Brief:
Only the lines from the one with "Select the 'Iphone 12 pro' product cell" through the end of the data are wanted, copied exactly.

(Pixel coordinate grounding data)
************
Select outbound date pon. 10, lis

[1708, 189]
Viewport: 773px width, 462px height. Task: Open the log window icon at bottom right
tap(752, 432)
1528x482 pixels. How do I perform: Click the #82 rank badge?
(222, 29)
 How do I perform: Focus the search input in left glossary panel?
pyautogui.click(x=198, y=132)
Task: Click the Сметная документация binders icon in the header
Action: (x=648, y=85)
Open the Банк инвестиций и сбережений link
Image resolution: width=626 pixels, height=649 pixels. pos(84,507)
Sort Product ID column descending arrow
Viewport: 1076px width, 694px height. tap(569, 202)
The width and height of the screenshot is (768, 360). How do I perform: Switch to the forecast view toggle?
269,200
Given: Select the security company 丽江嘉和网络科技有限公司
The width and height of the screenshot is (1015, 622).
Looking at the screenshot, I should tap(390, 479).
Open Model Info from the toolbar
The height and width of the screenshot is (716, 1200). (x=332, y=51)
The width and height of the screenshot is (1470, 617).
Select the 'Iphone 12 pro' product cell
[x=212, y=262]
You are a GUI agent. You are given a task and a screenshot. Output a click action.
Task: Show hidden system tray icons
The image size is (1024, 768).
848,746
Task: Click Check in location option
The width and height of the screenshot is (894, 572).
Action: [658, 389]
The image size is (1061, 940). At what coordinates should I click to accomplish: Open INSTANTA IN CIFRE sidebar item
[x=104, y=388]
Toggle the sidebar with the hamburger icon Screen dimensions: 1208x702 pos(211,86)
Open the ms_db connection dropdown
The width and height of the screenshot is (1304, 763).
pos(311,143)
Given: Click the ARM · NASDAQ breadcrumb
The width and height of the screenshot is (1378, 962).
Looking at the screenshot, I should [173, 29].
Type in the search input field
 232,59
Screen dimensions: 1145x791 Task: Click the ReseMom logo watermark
************
Output for this exercise:
Select the 'Iphone 12 pro' product cell
[x=212, y=262]
You are a GUI agent. You are given a task and a screenshot. Output a click action.
Task: Show hidden system tray icons
The image size is (1024, 768).
848,746
Task: Click Check in location option
The width and height of the screenshot is (894, 572).
Action: [658, 389]
The image size is (1061, 940). At what coordinates should I click to accomplish: Open INSTANTA IN CIFRE sidebar item
[x=104, y=388]
Toggle the sidebar with the hamburger icon Screen dimensions: 1208x702 pos(211,86)
Open the ms_db connection dropdown
The width and height of the screenshot is (1304, 763).
pos(311,143)
Given: Click the ARM · NASDAQ breadcrumb
The width and height of the screenshot is (1378, 962).
Looking at the screenshot, I should [173, 29].
Type in the search input field
 232,59
Screen dimensions: 1145x791 Task: Click the ReseMom logo watermark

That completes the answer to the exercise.